Интересно, кто постарался? Сам постоялец, или те, кто обыскивал его номер? Яков Платонович пришёл к выводу, что за это скорее стоило благодарить колониальных полицейских, арестовавших русского. Даже имея в виду особенности его характера, хорошо знакомого Штольману, едва ли он стал бы разбрасывать по полу свои драгоценные книги. Яков поднял одну из них, прочёл пару абзацев и задохнулся от безмолвного смеха. То, что читал шпион, было не менее забавно, чем рассказики, которые писал добрый знакомец и секундант Антон Палыч Чехов. Для Штольмана забавно, во всяком случае.

Даже если в багаже русского и было что-то говорящее о том, каким ветром его занесло на Тибет, это что-то наверняка изъяли англичане. Яков и не ожидал найти здесь полезное для себя. Пришёл же, скорее, для того, чтобы убедиться, что не ошибся относительно личности пропавшего. И собрать его багаж, готовясь к тому моменту, когда его найдёт. Бежать придётся быстро!

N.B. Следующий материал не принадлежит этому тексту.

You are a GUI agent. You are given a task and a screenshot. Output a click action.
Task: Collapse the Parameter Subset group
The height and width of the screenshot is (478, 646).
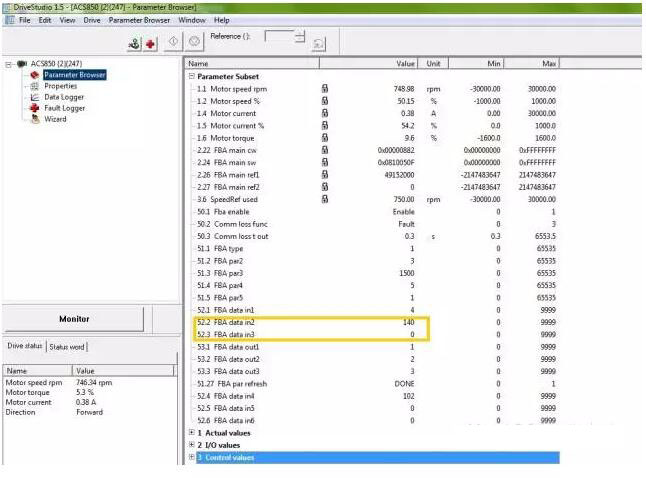192,76
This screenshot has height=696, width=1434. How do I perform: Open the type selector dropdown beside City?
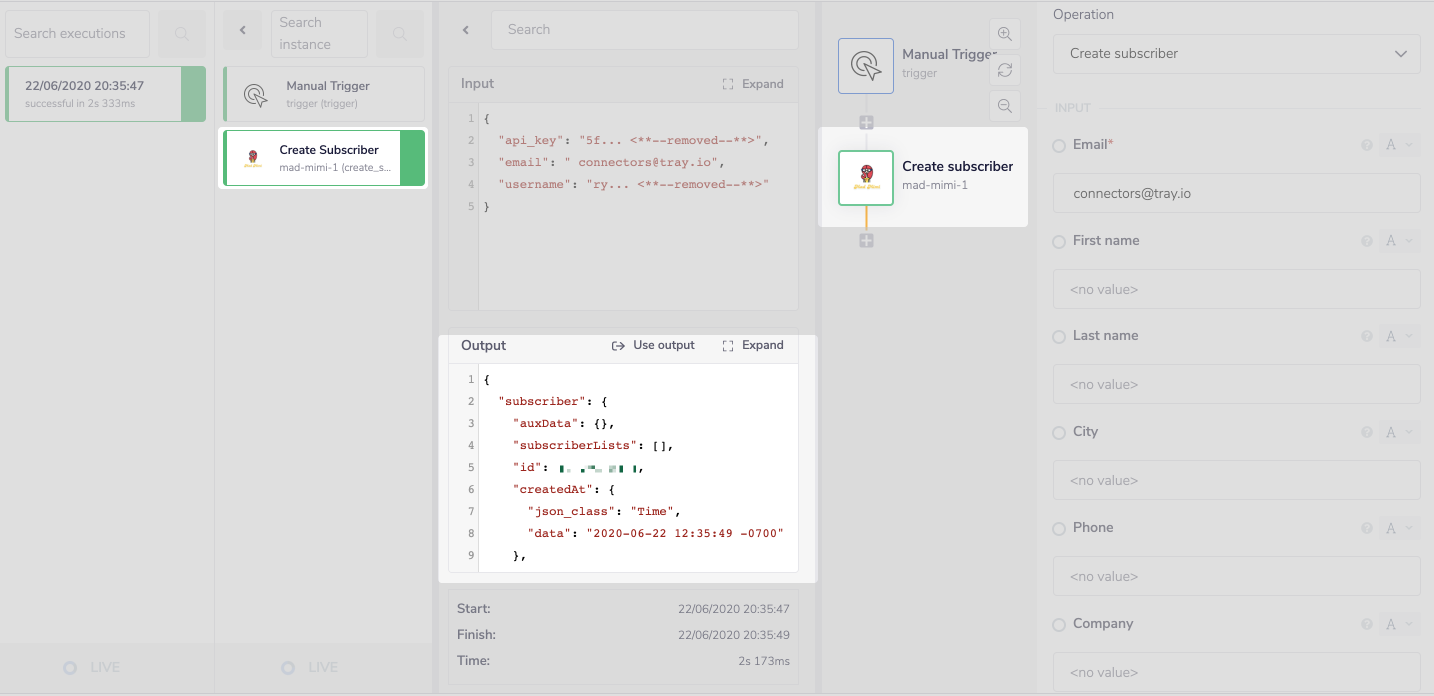tap(1399, 433)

Еще одна вещь была для него совершенно очевидной: в свой номер постоялец больше не возвращался. Оставленными были вещи, которые путешественник не мог, не имел права оставлять. Например, бумажник с некоторой суммой рублёвой наличности. Суммой немалой, надо сказать. Даже человек, уходящий в спешке, не оставил бы свои сапоги – особенно в этом краю. И без тёплого полушубка по вечерам здесь было никак не обойтись. Нет, после ареста русский здесь точно не был. Начинать поиски следовало в ином месте.

И всё же номер старого знакомого на некоторое время поставил его в тупик. Как бы ни был неаккуратен человек, он всё равно создаёт вокруг себя некую систему – даже в привычном беспорядке. Здесь же система отсутствовала напрочь, и он потратил некоторое время, чтобы разобраться, как этот скарб упорядочить и упаковать. Вот как с такими привычками можно было так далеко забраться? Штольман уже предчувствовал, какой хаос ворвётся в его жизнь в тот момент, когда он пропавшего найдёт.

К пяти часам утра вещи русского шпиона были собраны и готовы к отправке. Через час в гостиницу должен прийти Карим. Вещи Штольманов большей частью уже находились под присмотром молодого киргиза в караван-сарае. Надо будет, чтобы он потихоньку забрал отсюда и это.

А еще надо поручить Анне и Кариму закупки снаряжения для дальнейшей дороги. Этим он убивает двух зайцев: они будут заняты полезным делом, и не будут мешать ему в его охоте. Яков вдруг понял, что полностью доверяет киргизу, даже в таких невозможных вещах, как безопасность любимой жены. И нисколько при этом не ревнует. Юный степной поэт был в Анну Викторовну очевидным образом влюблён, но эта влюблённость была окрашена в тона глубочайшего почтения. Карим называл её Кыз-кулан – «девушка - дикая кобылица», но обращался к ней «апай», как у киргиз-кайсаков принято величать лишь почтенных, много знающих замужних женщин.